"Coaster through the Clouds" in Nanchang, a city in the southern province of Jiangxi, is China's tallest and fastest roller coaster. It carries terrified customers up to heights of 255 feet and down again at speeds reaching 80 mph. The ride towers above an amusement park built by Dalian Wanda, a Chinese property-and-entertainment conglomerate, which has aspired to outdo Disney's resort in Shanghai.

But this month, the group said it was selling 13 such projects and 77 hotels to rival developers. It would use the proceeds, its owner said, to repay loans.
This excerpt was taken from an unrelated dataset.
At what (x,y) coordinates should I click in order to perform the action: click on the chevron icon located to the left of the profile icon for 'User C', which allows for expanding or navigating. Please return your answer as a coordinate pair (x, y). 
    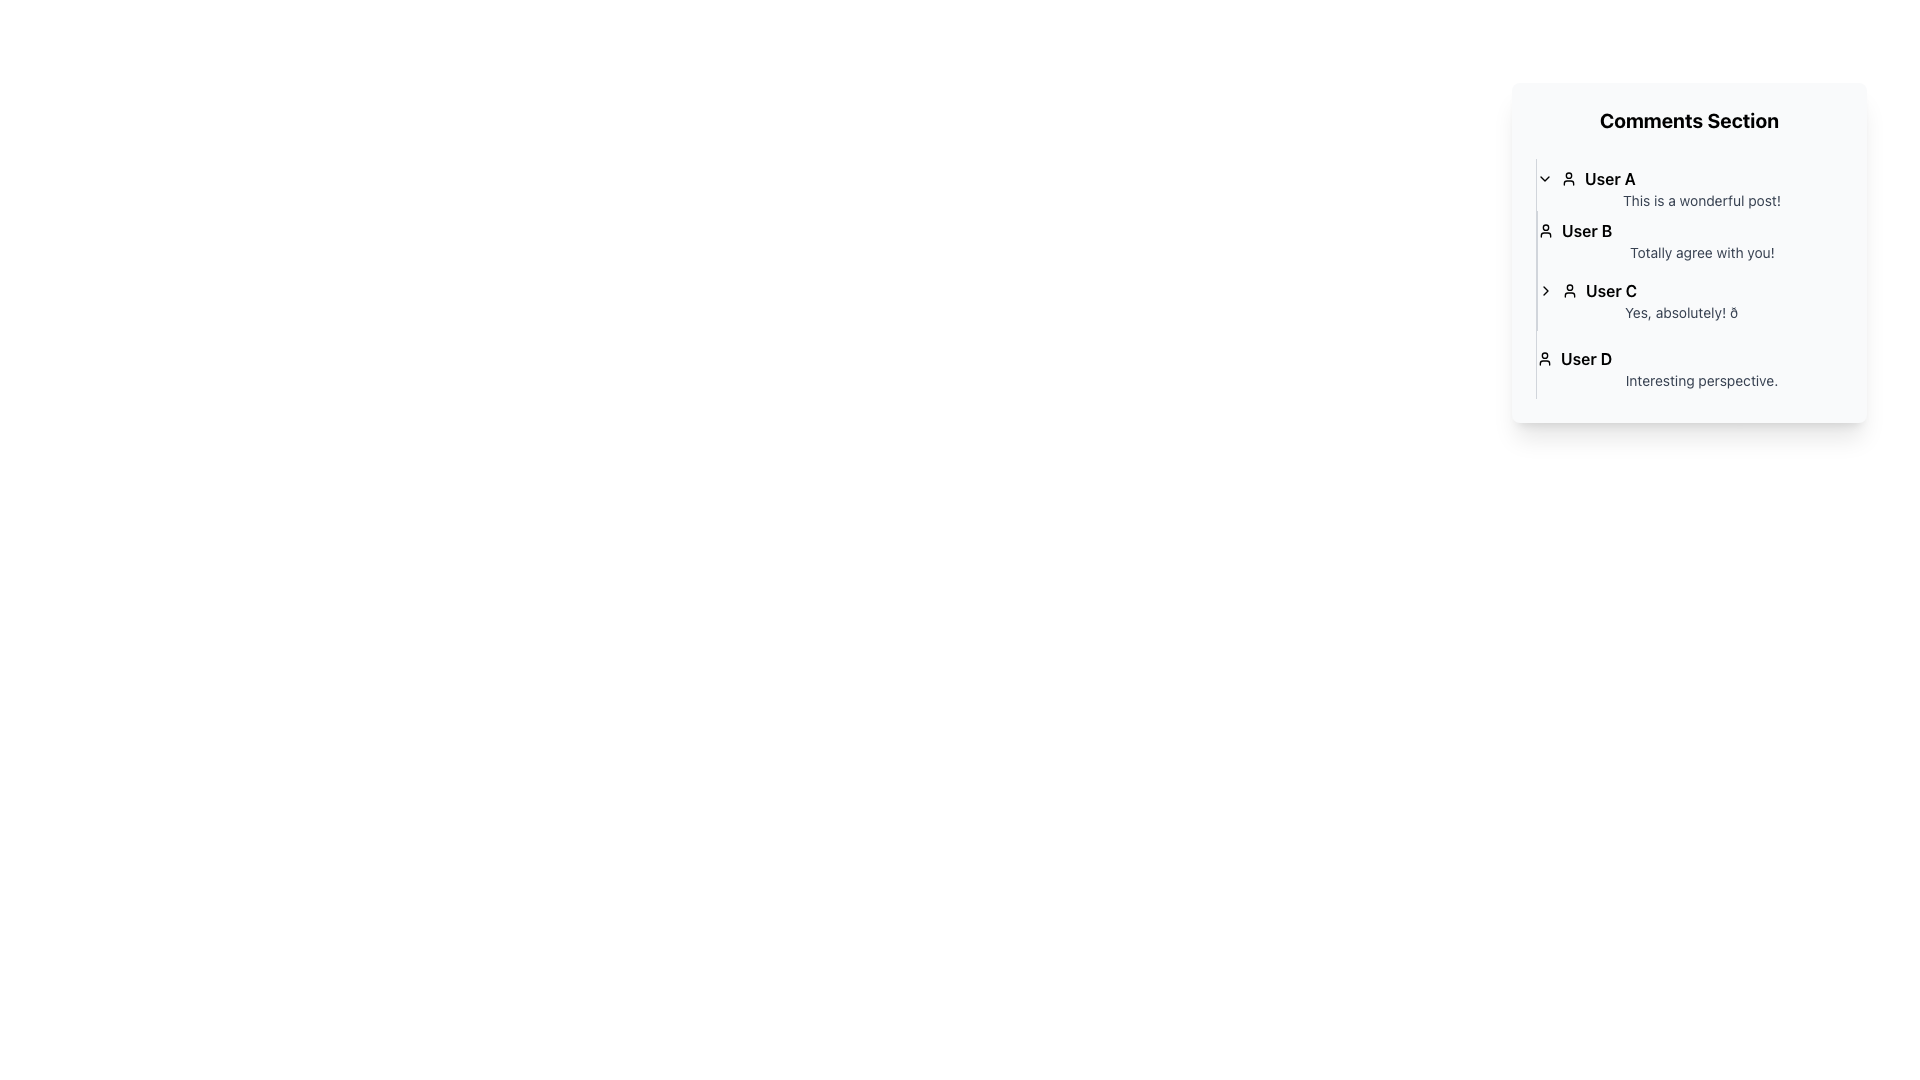
    Looking at the image, I should click on (1544, 290).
Last month, China's regulator asked banks to provide more details about their overseas loans to Wanda. Standard & Poor's said it would reassess the group's credit rating, noting that the abrupt sale of assets had raised questions about Wanda's strategy and finances.

Wanda is the most prominent of China's highly leveraged companies, of which there are many. Corporate liabilities, including those of state-owned enterprises, amounted to 166 percent of GDP at the end of 2016, according to a measure by the Bank for International Settlements. Add in rapidly growing household debt and the total was over 210 percent, unusually high for an emerging economy.
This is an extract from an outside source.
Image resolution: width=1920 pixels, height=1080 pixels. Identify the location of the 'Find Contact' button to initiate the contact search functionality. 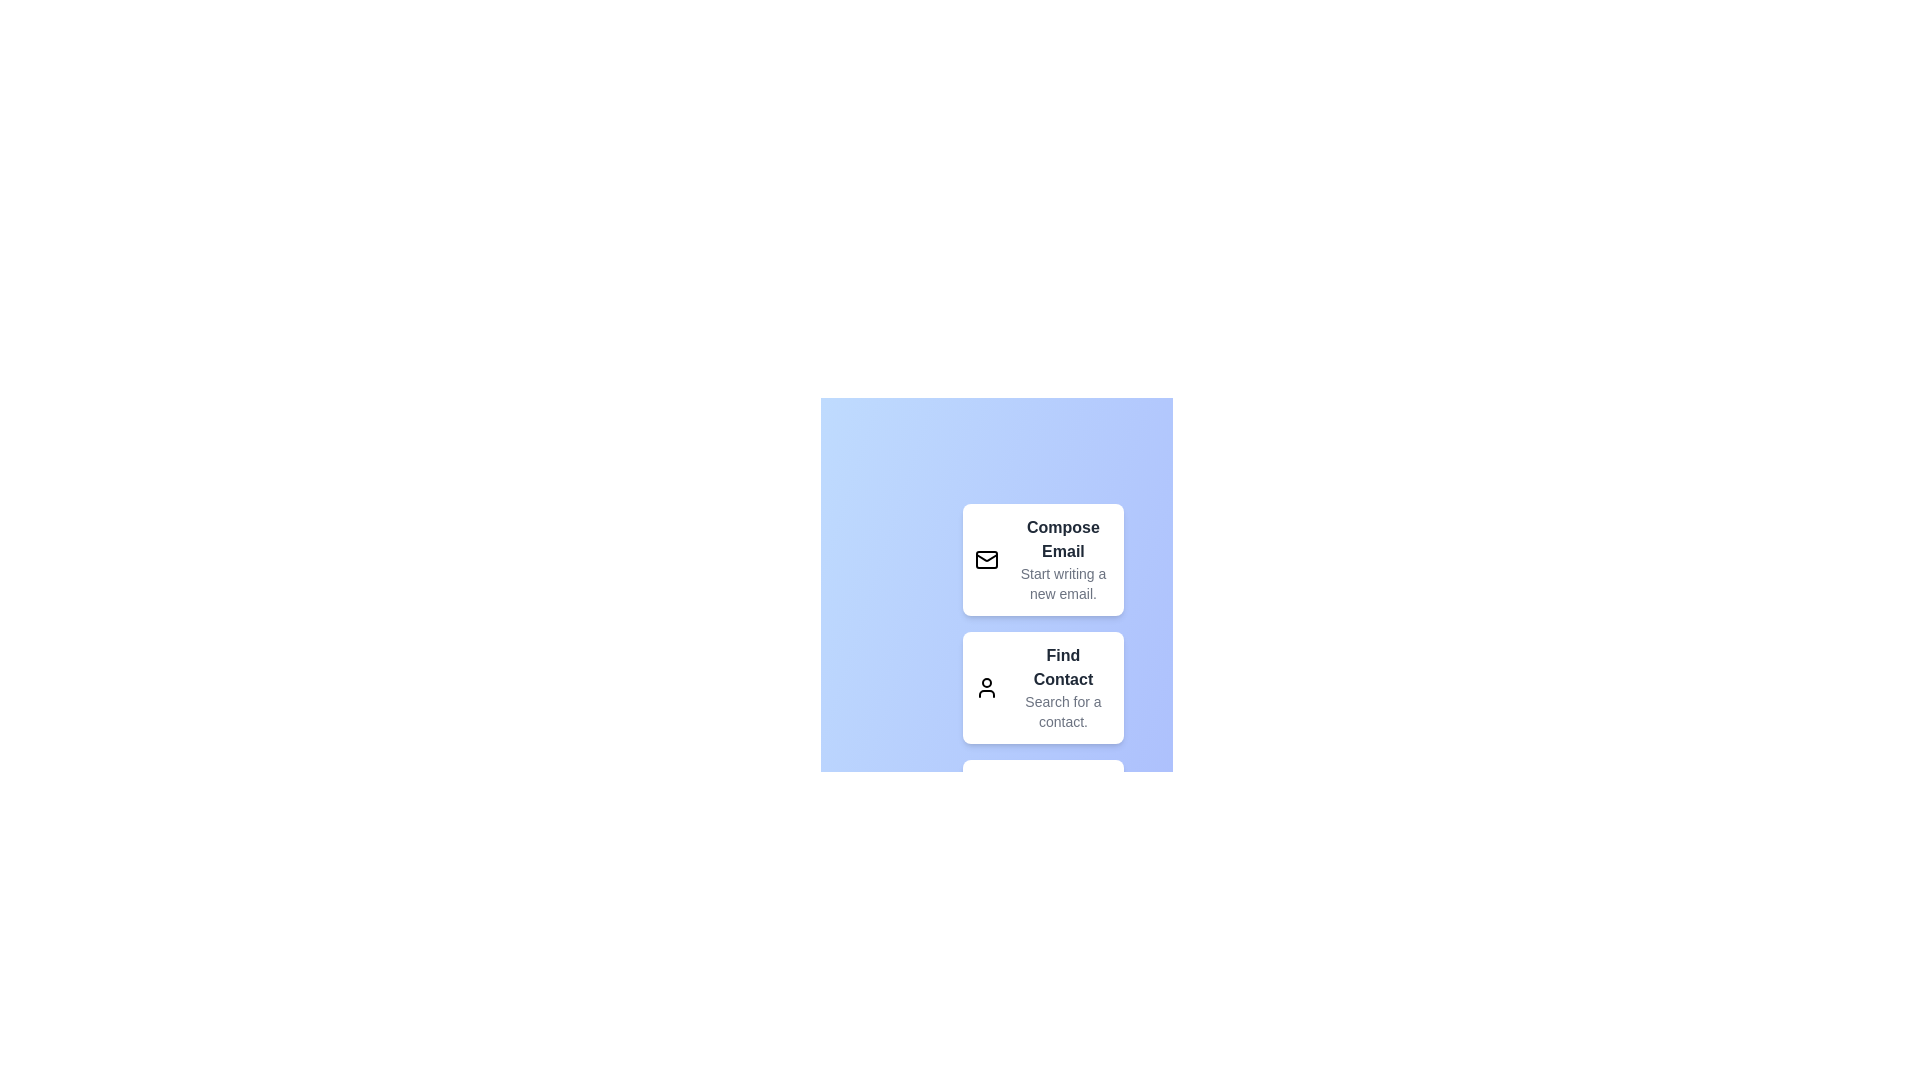
(1041, 686).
Some of the increase in credit may be a welcome result of better access to it. Economists expect credit to grow as a share of GDP as a country develops, but when loan making quickens, opening up a gap between the prior trend and actual levels, they begin to get scared. A credit gap above 10 percent of GDP has presaged financial distress in the past, the BIS said. Last year it reported that China's gap had reached about 30 percent of GDP, the highest in the world. Credit was lost in the clouds.

'Supervisory tightening'

Since then the authorities have shown greater determination to curb financial risks. The People's Bank of China, the country's central bank, allowed the interest rate at which banks lend to each other to rise. And China's financial regulators have carried out "supervisory tightening," said economist Tao Wang of UBS, fleshing out existing rules and enforcing them more tightly.
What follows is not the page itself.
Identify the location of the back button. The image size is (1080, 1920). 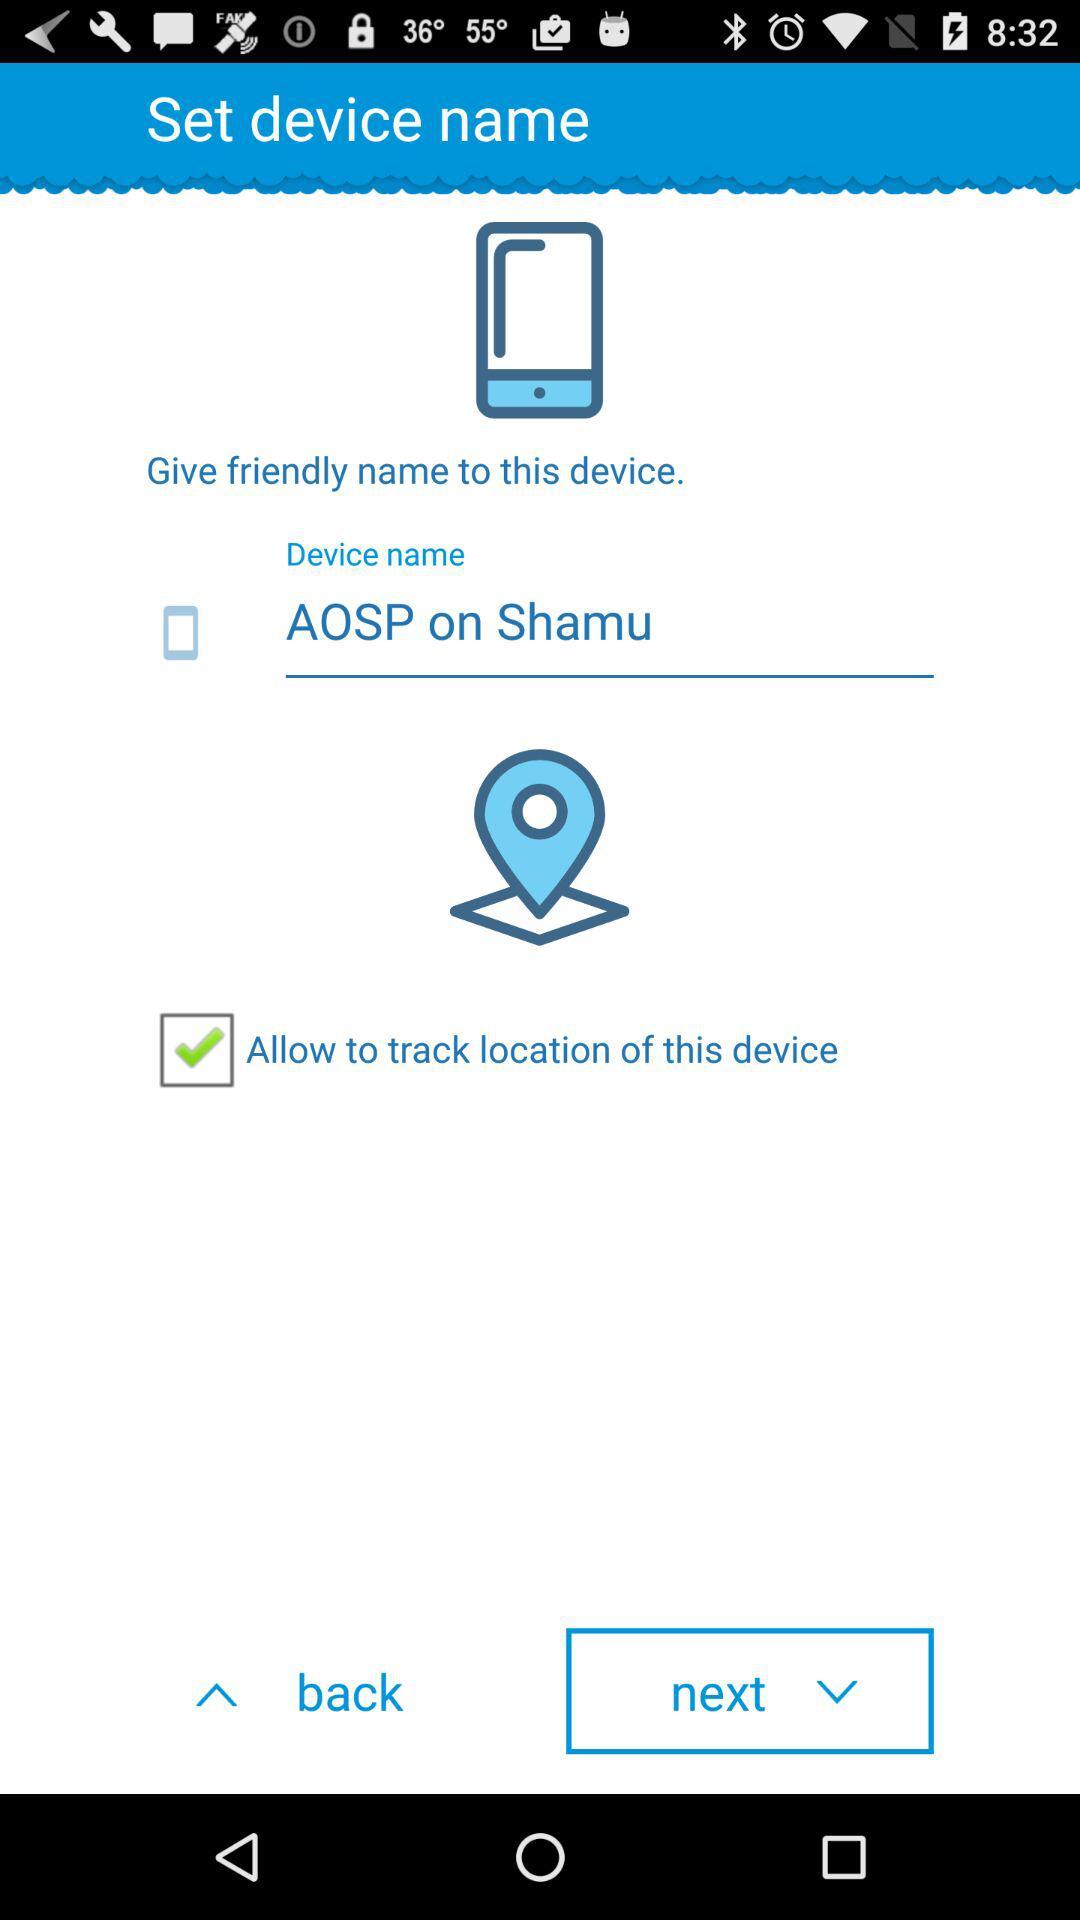
(329, 1690).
On July 14 and 15, China's regulators, including the central bank, came together for a five-yearly "financial work conference." They created a new cabinet-level committee to beef up their efforts. Just as importantly, Xi Jinping, China's president, gave a speech at the meeting that was tough enough on the topic of credit-tightening to send stocks tumbling the next day.

On a roller coaster, riders climb upward slowly, their suspense building, then plunge downward quickly, their stomachs lagging a little behind. In its deleveraging efforts, China's government hopes to do the opposite. It has allowed the country's liabilities to mount quickly. Now it wants them to plateau or drop gently (relative to the size of China's economy), leaving stomachs unchurned.

Some think this will be impossible. China's growth is increasingly dependent on credit, they argue. Therefore if credit slows, China's growth must falter. But recent data suggest the relationship between credit and growth is far from mechanical. Although lending growth has slowed, China's nominal GDP growth has quickened: it grew by more than 11 percent in the first half of 2017, compared with the same period a year earlier. In the second half of 2015 nominal growth was just 6.5 percent.

That combination of slowing credit, quickening growth and rising inflation has already had a notable effect on China's debt ratios.

The official measure of broad credit (often called "total social financing") declined slightly, as a percentage of GDP, in the second quarter. And the frightening credit gap has narrowed dramatically. From its peak of around 30 percent of GDP last year, it has fallen to only 19 percent at the end of June 2017, by the Economist's reckoning.

Carried by the government

Churls will point out that these credit totals leave out explicit government debt. China's ministry of finance has propped up growth through fiscal easing and replaced some bank lending with local-government bonds.

But local-bond issuance has declined considerably in recent quarters. And the debt burden will be much safer if it is carried by the government, which has the power to tax and print money, rather than by individual companies.

Skeptics will point out correctly that China's tightening is still new. It may be too soon to see its full impact on growth. But although the stock of credit has declined (as a percentage of GDP) only in the most recent quarter, the flow of credit has been shrinking year-on-year for longer, according to the BIS measure. It is the expansion or contraction of this credit flow, not a rise or fall in the stock, that should affect GDP growth.

At the recent conference, Xi urged lenders to serve the "real" economy rather than make speculative deals. That would help credit to contribute more directly to GDP.

Roller coasters rise and fall but usually end up back where they began. Credit, on the other hand, should be a vehicle of economic progress, not a circular thrill ride.